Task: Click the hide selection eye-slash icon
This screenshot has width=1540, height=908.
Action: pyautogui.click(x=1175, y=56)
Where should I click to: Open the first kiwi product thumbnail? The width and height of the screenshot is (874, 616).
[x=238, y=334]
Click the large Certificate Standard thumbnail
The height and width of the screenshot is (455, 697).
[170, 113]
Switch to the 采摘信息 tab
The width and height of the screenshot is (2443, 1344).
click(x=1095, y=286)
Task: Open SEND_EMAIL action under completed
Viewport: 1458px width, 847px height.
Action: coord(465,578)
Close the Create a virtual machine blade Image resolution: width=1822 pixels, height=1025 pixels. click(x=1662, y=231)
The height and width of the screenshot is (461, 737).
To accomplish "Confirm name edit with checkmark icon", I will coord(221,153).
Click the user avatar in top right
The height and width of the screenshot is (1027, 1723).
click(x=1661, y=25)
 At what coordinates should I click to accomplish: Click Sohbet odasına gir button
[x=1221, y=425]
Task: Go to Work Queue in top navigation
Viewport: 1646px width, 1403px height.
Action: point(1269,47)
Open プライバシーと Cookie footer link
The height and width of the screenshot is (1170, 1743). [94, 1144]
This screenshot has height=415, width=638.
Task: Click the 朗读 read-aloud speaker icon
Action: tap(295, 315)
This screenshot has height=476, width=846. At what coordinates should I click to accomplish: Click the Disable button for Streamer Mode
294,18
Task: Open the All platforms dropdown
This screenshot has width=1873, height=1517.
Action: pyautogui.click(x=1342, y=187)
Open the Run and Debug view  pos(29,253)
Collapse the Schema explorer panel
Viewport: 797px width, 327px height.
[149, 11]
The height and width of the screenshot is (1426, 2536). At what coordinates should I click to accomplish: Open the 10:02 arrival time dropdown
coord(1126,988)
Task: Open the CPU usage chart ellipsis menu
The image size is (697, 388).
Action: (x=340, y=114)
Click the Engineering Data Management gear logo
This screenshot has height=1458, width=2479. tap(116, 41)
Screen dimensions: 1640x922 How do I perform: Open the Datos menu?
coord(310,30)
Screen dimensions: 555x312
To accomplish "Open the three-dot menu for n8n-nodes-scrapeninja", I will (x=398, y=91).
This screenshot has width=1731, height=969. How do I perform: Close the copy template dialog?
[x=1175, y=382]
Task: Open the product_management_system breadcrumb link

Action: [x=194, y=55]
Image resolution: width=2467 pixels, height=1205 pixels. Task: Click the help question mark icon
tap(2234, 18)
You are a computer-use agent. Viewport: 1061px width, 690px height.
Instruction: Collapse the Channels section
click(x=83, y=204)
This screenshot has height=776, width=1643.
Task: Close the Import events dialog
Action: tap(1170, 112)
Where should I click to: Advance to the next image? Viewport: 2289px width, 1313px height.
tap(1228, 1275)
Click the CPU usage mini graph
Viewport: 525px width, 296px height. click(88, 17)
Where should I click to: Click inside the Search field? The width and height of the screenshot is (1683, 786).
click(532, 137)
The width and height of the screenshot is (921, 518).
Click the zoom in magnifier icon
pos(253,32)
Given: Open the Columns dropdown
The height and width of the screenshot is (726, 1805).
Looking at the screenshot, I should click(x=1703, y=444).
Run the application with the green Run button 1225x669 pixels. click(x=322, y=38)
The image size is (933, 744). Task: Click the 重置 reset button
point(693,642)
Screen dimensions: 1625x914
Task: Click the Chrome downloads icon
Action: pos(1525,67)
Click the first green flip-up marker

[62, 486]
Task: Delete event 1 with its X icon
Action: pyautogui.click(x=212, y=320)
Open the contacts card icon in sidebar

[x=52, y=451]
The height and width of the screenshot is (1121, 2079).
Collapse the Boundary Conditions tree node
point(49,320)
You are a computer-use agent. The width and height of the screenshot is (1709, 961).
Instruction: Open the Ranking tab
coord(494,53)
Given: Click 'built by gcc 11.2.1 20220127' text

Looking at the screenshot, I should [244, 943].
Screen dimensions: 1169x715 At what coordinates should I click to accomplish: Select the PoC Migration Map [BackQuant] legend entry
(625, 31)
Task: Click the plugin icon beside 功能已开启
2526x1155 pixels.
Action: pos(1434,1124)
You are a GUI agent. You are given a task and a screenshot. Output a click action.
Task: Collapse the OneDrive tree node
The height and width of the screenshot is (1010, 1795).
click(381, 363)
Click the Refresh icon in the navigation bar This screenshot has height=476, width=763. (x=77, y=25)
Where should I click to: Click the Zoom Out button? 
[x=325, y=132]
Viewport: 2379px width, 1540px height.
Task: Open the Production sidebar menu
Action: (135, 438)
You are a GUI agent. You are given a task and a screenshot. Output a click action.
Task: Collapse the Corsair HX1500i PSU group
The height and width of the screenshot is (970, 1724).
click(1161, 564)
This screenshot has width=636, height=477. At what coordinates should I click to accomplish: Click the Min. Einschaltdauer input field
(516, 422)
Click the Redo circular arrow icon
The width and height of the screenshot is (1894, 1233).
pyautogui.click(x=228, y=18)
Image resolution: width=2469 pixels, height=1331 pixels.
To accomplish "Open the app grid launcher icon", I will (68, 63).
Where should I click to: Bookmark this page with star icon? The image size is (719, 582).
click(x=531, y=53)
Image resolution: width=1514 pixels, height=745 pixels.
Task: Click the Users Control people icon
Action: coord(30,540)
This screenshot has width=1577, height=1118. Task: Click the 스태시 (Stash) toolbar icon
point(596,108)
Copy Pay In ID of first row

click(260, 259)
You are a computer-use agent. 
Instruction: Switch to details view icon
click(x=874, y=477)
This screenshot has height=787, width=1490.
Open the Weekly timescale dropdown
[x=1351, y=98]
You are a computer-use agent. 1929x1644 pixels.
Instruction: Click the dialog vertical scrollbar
+ + + + +
Requirement: Recreate the listing exactly, so that each entry reads as before.

Exercise response:
Task: Click the hide selection eye-slash icon
This screenshot has width=1540, height=908.
Action: pyautogui.click(x=1175, y=56)
Where should I click to: Open the first kiwi product thumbnail? The width and height of the screenshot is (874, 616).
[x=238, y=334]
Click the large Certificate Standard thumbnail
The height and width of the screenshot is (455, 697).
[170, 113]
Switch to the 采摘信息 tab
The width and height of the screenshot is (2443, 1344).
click(x=1095, y=286)
Task: Open SEND_EMAIL action under completed
Viewport: 1458px width, 847px height.
Action: coord(465,578)
Close the Create a virtual machine blade Image resolution: width=1822 pixels, height=1025 pixels. click(x=1662, y=231)
The height and width of the screenshot is (461, 737).
To accomplish "Confirm name edit with checkmark icon", I will coord(221,153).
Click the user avatar in top right
The height and width of the screenshot is (1027, 1723).
click(x=1661, y=25)
 At what coordinates should I click to accomplish: Click Sohbet odasına gir button
[x=1221, y=425]
Task: Go to Work Queue in top navigation
Viewport: 1646px width, 1403px height.
Action: point(1269,47)
Open プライバシーと Cookie footer link
The height and width of the screenshot is (1170, 1743). [94, 1144]
This screenshot has height=415, width=638.
Task: Click the 朗读 read-aloud speaker icon
Action: tap(295, 315)
This screenshot has height=476, width=846. At what coordinates should I click to accomplish: Click the Disable button for Streamer Mode
294,18
Task: Open the All platforms dropdown
This screenshot has width=1873, height=1517.
Action: pyautogui.click(x=1342, y=187)
Open the Run and Debug view  pos(29,253)
Collapse the Schema explorer panel
Viewport: 797px width, 327px height.
[149, 11]
The height and width of the screenshot is (1426, 2536). At what coordinates should I click to accomplish: Open the 10:02 arrival time dropdown
coord(1126,988)
Task: Open the CPU usage chart ellipsis menu
The image size is (697, 388).
Action: (x=340, y=114)
Click the Engineering Data Management gear logo
This screenshot has height=1458, width=2479. tap(116, 41)
Screen dimensions: 1640x922 How do I perform: Open the Datos menu?
coord(310,30)
Screen dimensions: 555x312
To accomplish "Open the three-dot menu for n8n-nodes-scrapeninja", I will (x=398, y=91).
This screenshot has width=1731, height=969. How do I perform: Close the copy template dialog?
[x=1175, y=382]
Task: Open the product_management_system breadcrumb link

Action: [x=194, y=55]
Image resolution: width=2467 pixels, height=1205 pixels. Task: Click the help question mark icon
tap(2234, 18)
You are a computer-use agent. Viewport: 1061px width, 690px height.
Instruction: Collapse the Channels section
click(x=83, y=204)
This screenshot has height=776, width=1643.
Task: Close the Import events dialog
Action: tap(1170, 112)
Where should I click to: Advance to the next image? Viewport: 2289px width, 1313px height.
tap(1228, 1275)
Click the CPU usage mini graph
Viewport: 525px width, 296px height. click(88, 17)
Where should I click to: Click inside the Search field? The width and height of the screenshot is (1683, 786).
click(532, 137)
The width and height of the screenshot is (921, 518).
Click the zoom in magnifier icon
pos(253,32)
Given: Open the Columns dropdown
The height and width of the screenshot is (726, 1805).
Looking at the screenshot, I should click(x=1703, y=444).
Run the application with the green Run button 1225x669 pixels. click(x=322, y=38)
The image size is (933, 744). Task: Click the 重置 reset button
point(693,642)
Screen dimensions: 1625x914
Task: Click the Chrome downloads icon
Action: pos(1525,67)
Click the first green flip-up marker

[62, 486]
Task: Delete event 1 with its X icon
Action: pyautogui.click(x=212, y=320)
Open the contacts card icon in sidebar

[x=52, y=451]
The height and width of the screenshot is (1121, 2079).
Collapse the Boundary Conditions tree node
point(49,320)
You are a computer-use agent. The width and height of the screenshot is (1709, 961).
Instruction: Open the Ranking tab
coord(494,53)
Given: Click 'built by gcc 11.2.1 20220127' text

Looking at the screenshot, I should [244, 943].
Screen dimensions: 1169x715 At what coordinates should I click to accomplish: Select the PoC Migration Map [BackQuant] legend entry
(625, 31)
Task: Click the plugin icon beside 功能已开启
2526x1155 pixels.
Action: pos(1434,1124)
You are a GUI agent. You are given a task and a screenshot. Output a click action.
Task: Collapse the OneDrive tree node
The height and width of the screenshot is (1010, 1795).
click(381, 363)
Click the Refresh icon in the navigation bar This screenshot has height=476, width=763. (x=77, y=25)
Where should I click to: Click the Zoom Out button? 
[x=325, y=132]
Viewport: 2379px width, 1540px height.
Task: Open the Production sidebar menu
Action: (135, 438)
You are a GUI agent. You are given a task and a screenshot. Output a click action.
Task: Collapse the Corsair HX1500i PSU group
The height and width of the screenshot is (970, 1724).
click(1161, 564)
This screenshot has width=636, height=477. At what coordinates should I click to accomplish: Click the Min. Einschaltdauer input field
(516, 422)
Click the Redo circular arrow icon
The width and height of the screenshot is (1894, 1233).
pyautogui.click(x=228, y=18)
Image resolution: width=2469 pixels, height=1331 pixels.
To accomplish "Open the app grid launcher icon", I will (68, 63).
Where should I click to: Bookmark this page with star icon? The image size is (719, 582).
click(x=531, y=53)
Image resolution: width=1514 pixels, height=745 pixels.
Task: Click the Users Control people icon
Action: coord(30,540)
This screenshot has width=1577, height=1118. Task: Click the 스태시 (Stash) toolbar icon
point(596,108)
Copy Pay In ID of first row

click(260, 259)
You are a computer-use agent. 
Instruction: Switch to details view icon
click(x=874, y=477)
This screenshot has height=787, width=1490.
Open the Weekly timescale dropdown
[x=1351, y=98]
You are a computer-use agent. 1929x1644 pixels.
Instruction: Click the dialog vertical scrollbar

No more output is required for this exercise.